To understand how a faster pace can equal better shots and not as many points, one can look at Hunter’s team at IUPUI or Gregory’s at Dayton last season.

Hunter’s Jaguars averaged 71.6 points per game, nowhere near the 87.9 that VMI averaged to lead the country, but ahead of the 68.8 median from the 2010-11 season. However, the Jags were very efficient. They made 47.3 percent of their field goals (No. 20 in the NCAA), 78.2 percent of their free throws (No. 4) and committed only 11.2 turnovers per game (No. 28).

Maintaining that type of pace would seem to necessitate a deep bench. Neither Gregory nor Hunter are counting on playing their full team. Hunter said he would likely stick to an eight-man rotation. That eight will depend upon who he can trust to play hard every second.

Gregory once used hockey-style lines at Dayton because that team had a depth chart with similarities from top to bottom. He said he won’t do that at Tech.

Just like the players at Georgia State, who said the running reminds them of the fun they had in high school, Tech’s players say they like the new systems.

“Last year we played fast, but it wasn’t as structured as Gregory’s offense,” Brandon Reed said. “The guys are buying in. We want to show everybody that we are going to be ready to play.”

Hunter’s preference is vastly different from the walk-it-up approach preferred by previous coach Rod Barnes. Player Jihad Ali said the team is adapting quickly, saying how much fun it is, even if they aren’t machine-gunning shots. In the half-court offense the pace doesn’t stop. Hunter has instituted a maximum of two dribbles for every player, which keeps the ball and defenses moving.

“Some people might think any shot is a good shot, but what we are really trying to do is keep a certain pace throughout the game so that after a while you wear out the other team’s defense,” Ali said. “We are going to keep [the pace] on offense and defense at a certain level.”

Gregory’s Flyers averaged 67 points per game, almost a point less than the Yellow Jackets did under coach Paul Hewitt, who also wanted the team to play fast.
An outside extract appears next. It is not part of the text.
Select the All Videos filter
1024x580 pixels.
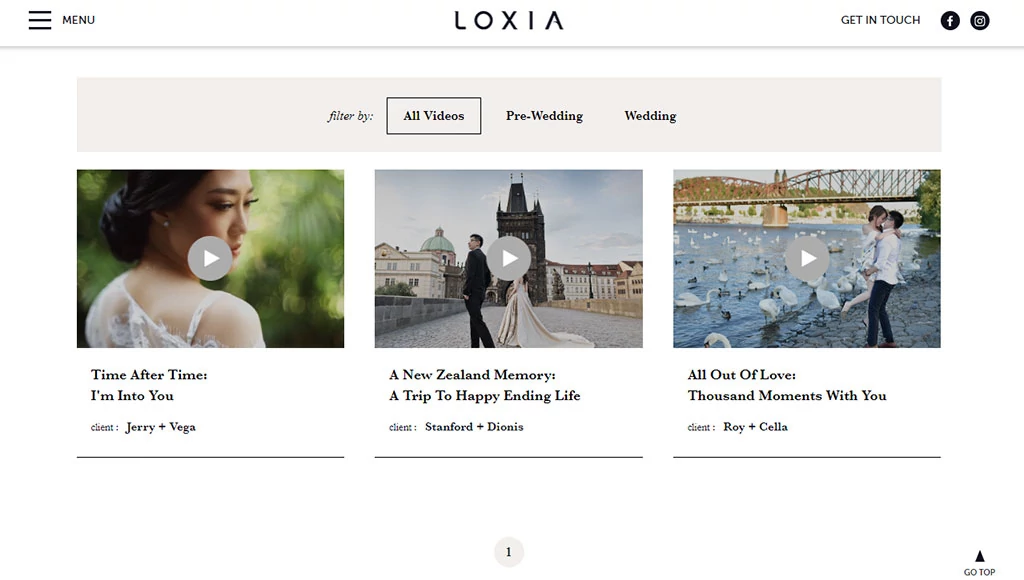434,116
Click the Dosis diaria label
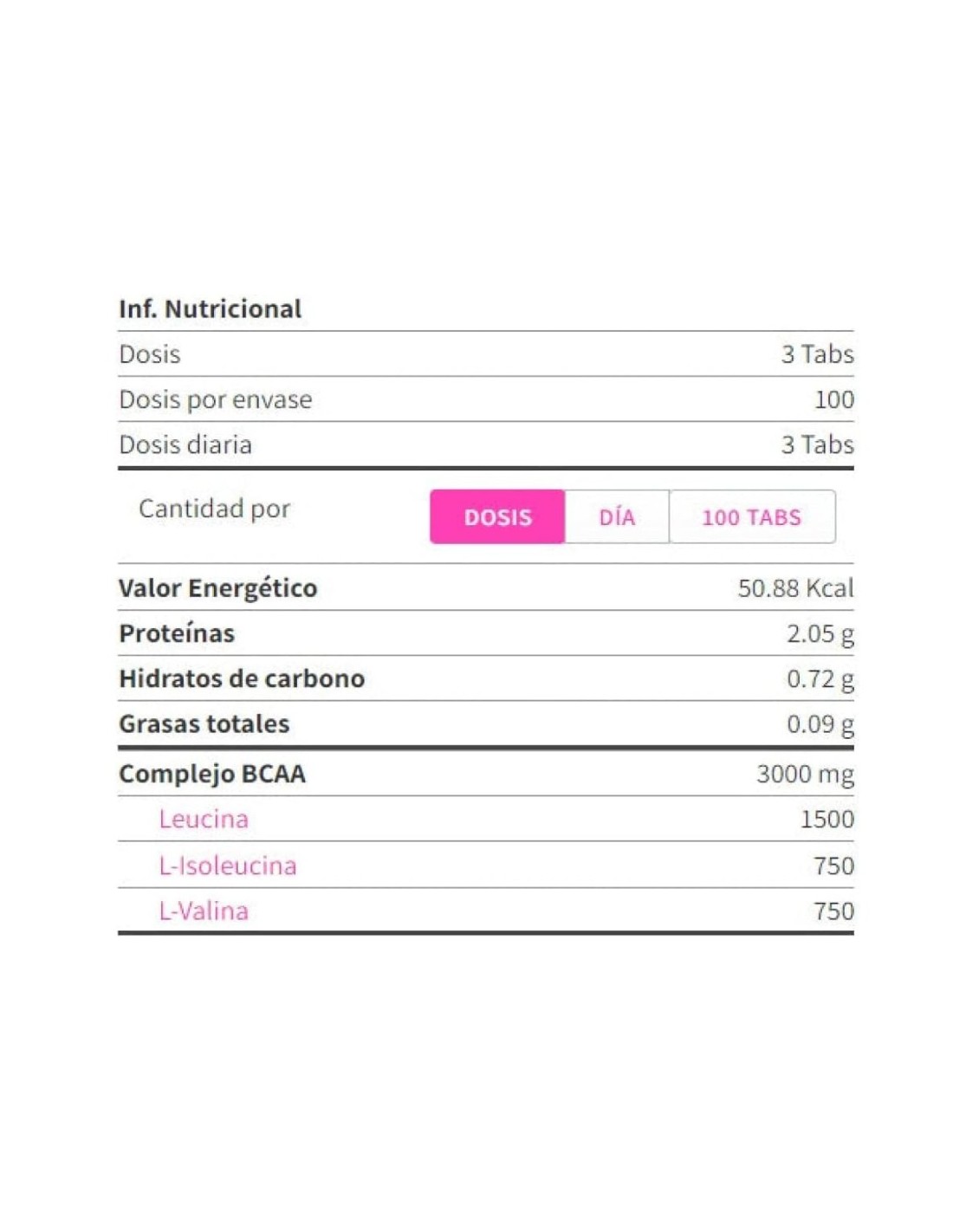The width and height of the screenshot is (953, 1232). 185,444
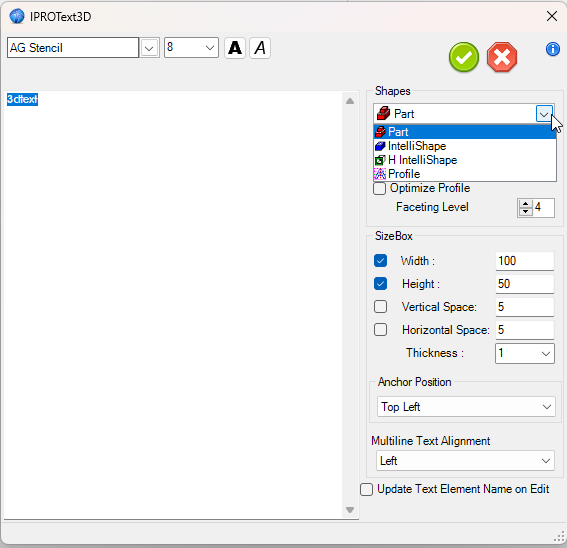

But Dayton made 43.8 percent of its field goals, compared with the Jackets’ 40.5, and 35.6 percent of its 3-pointers, compared with the Jackets’ 29.9. Maintaining discipline is the key to getting good shots.

“One thing is you have to make sure to give the guys the freedom to play at that pace, but with that freedom comes responsibility to make quality plays,” Gregory said.

Maintaining pressure and intensity on defense is critical because Tech and GSU likely will spend more time on defense than offense. Increasing the defensive pressure is supposed to make the other team think, which in theory will slow them and create mistakes. Georgia State may switch defenses a few times during the same possession to try to confuse their opponents.

“We want to score more points than our opponents and we will do that,” Hunter said. “We want to take more shot attempts than our opponents and we will do that. We want to shoot more free throws than our opponents, and we will do that, but we want to play at such a pace that everyone understands we are playing at a fast pace. We will wear our opponents down and not wearing us down.”